I can see that this thread is a few years old. However, it turned up as one of the only results for connecting a proxy to file_get_contents. I've been learning php for the last two weeks and I've been trying a few experiments. For simplicities sake here's a little program I put together that uses Yahoo, cycles through a set amount of Yahoo pages and searches each page for a word.
PHP Code:
<?php
//assign variable to query
$query = "The colors of Serps";
//assign integer to starting Yahoo search page
$page = 01;
//assign variable to Yahoo Search page
$yahoo = "http://ca.search.yahoo.com/search?&b=$page&p=";
//define pattern to search for
$pattern= "/(red)(blue)/";
//Get webpage contents
$resultspage = file_get_contents("http://ca.search.yahoo.com/search?&b=$page&p=".urlencode($query));
// create while loop to cycle through pages
while (($page <= 100)){
usleep(1000000);
// Search for your pattern in Serp
if (!empty($resultspage)) {
$res = preg_match_all($pattern, $resultspage, $matches);
if ($res) {
foreach(array_unique($matches[0]) as $pattern) {
echo $pattern . "<br />". PHP_EOL;
flush();
ob_flush();
usleep(50000);
}
}
$page = $page + 10;
}
}
echo "<br />";
echo "PROGRAM END<br /><br />";
exit;
?>
I put this together myself and as I've only been learning PHP in the last two weeks I think I've come a long way. What happens is Yahoo eventually returns a '999' error and temporarily blocks your IP when you make too many requests in a short time and I can understand why. That being said the only logical solution would be to have the file_get_contents function go through a proxy.

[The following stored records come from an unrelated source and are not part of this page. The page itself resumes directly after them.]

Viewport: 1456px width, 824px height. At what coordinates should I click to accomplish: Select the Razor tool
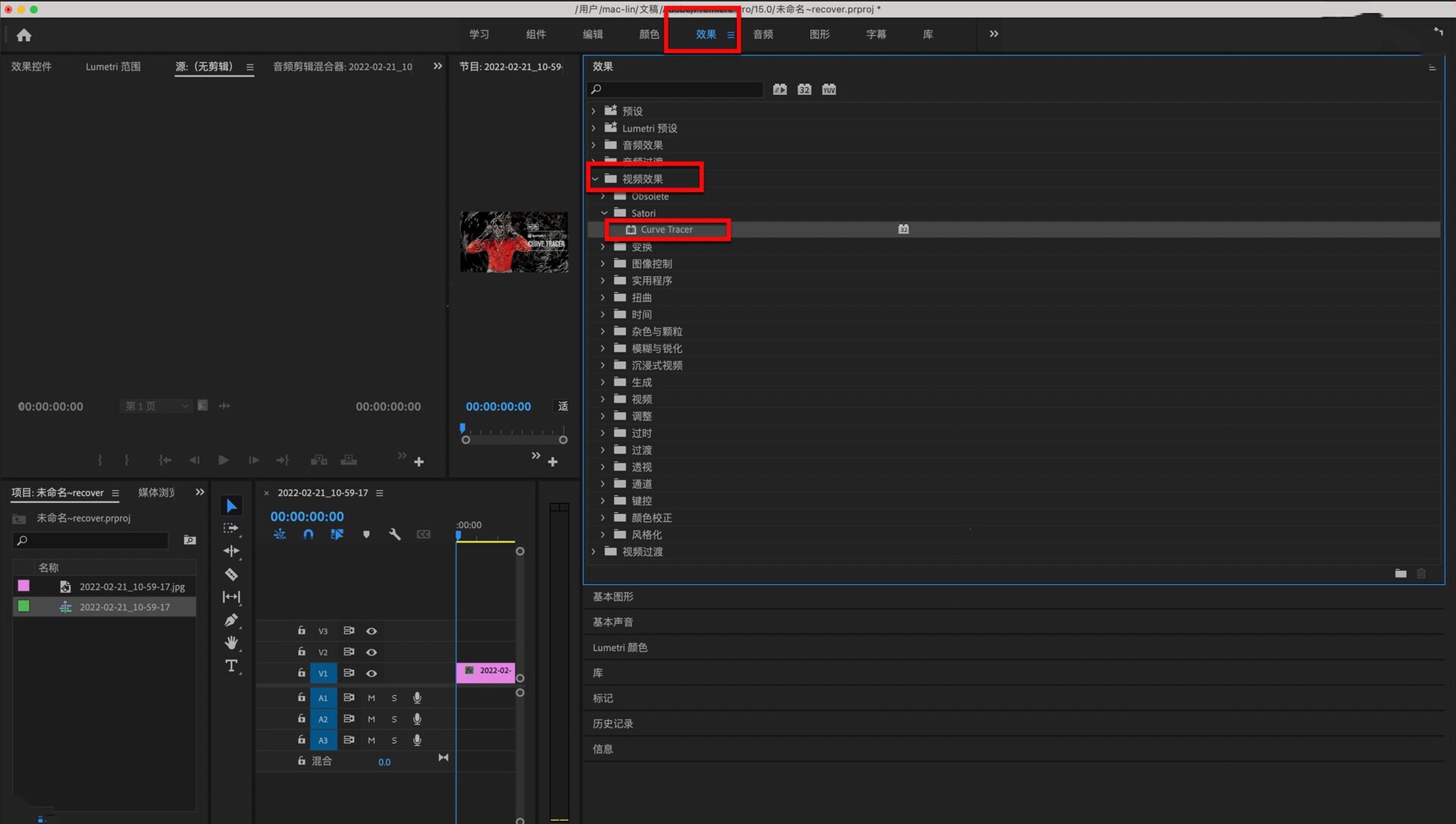coord(231,574)
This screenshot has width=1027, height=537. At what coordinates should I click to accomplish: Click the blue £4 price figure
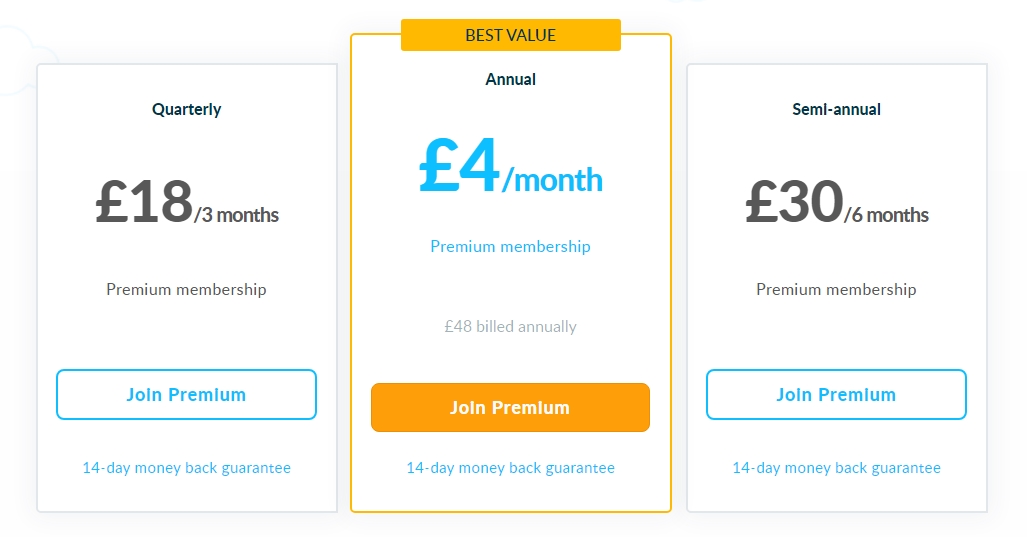[459, 164]
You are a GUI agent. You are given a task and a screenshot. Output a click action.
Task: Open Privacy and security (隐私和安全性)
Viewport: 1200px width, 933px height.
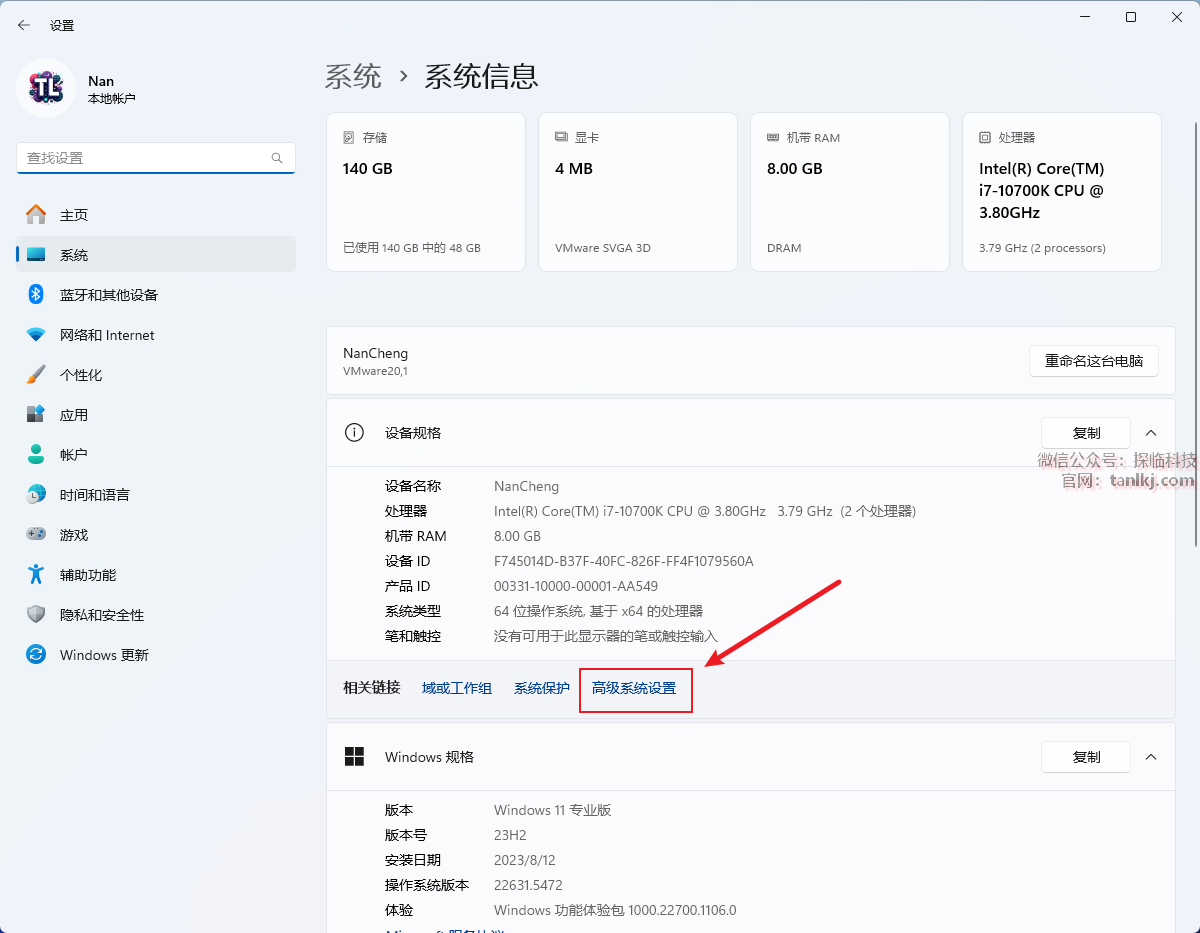pyautogui.click(x=101, y=615)
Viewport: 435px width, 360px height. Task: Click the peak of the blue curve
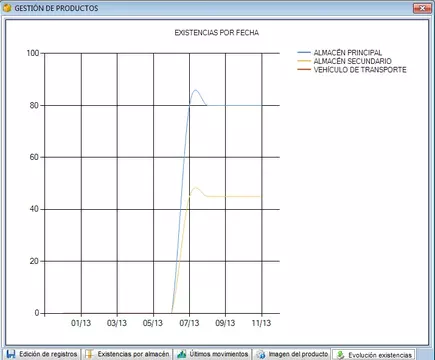195,90
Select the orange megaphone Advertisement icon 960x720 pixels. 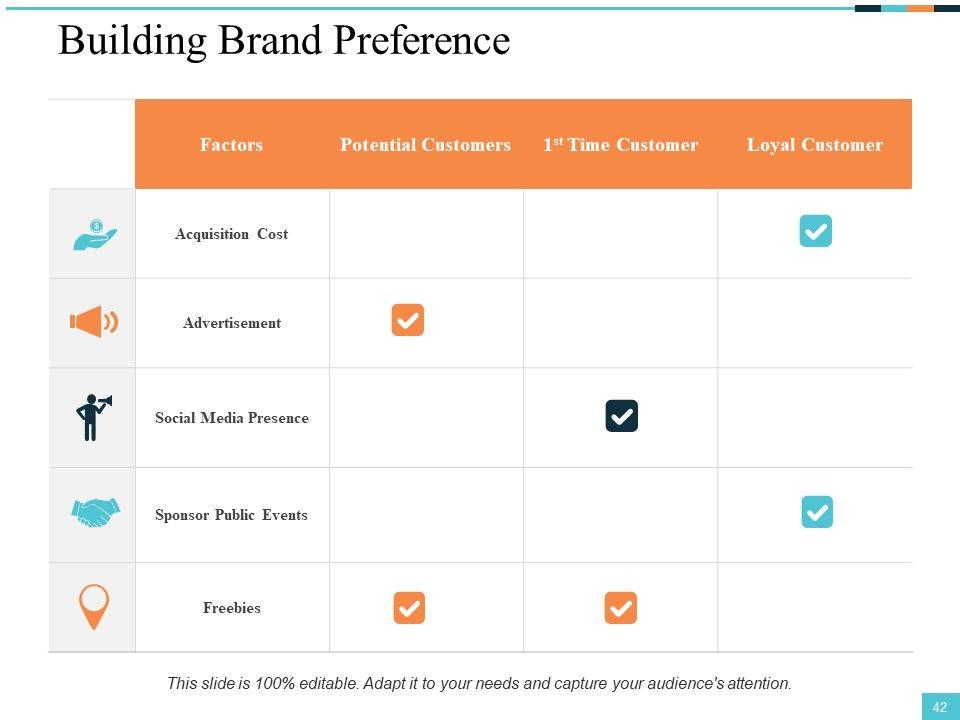93,322
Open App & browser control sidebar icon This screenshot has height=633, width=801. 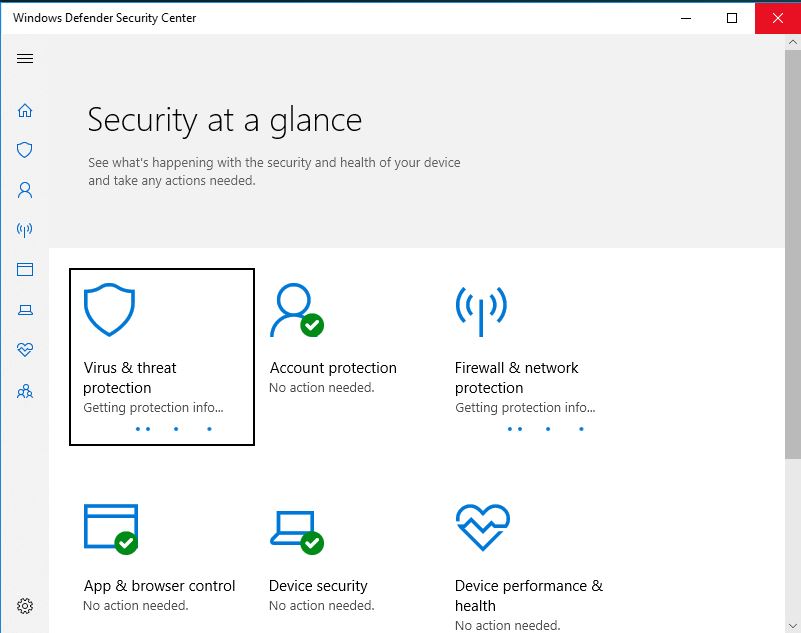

I have a subscription to a page that I log into that gives me access to a simple page of proxies updated with new ones every second. The conveniently comes out in the following format:
proxy1:portA
proxy2:portB
proxy3:portC
I'll be reviewing the earlier responses in this thread to see if I can figure out how to do this.
Essentially I want the script to:
1> Auto log into my proxy page
2> Grab five random proxies (or top proxies)
3> Use them to make requests as per the script above
4> Loop back to "2" and get more proxies
I would think this would eliminate the block by Yahoo has the results are coming from multiple IPs. Am I on the right path?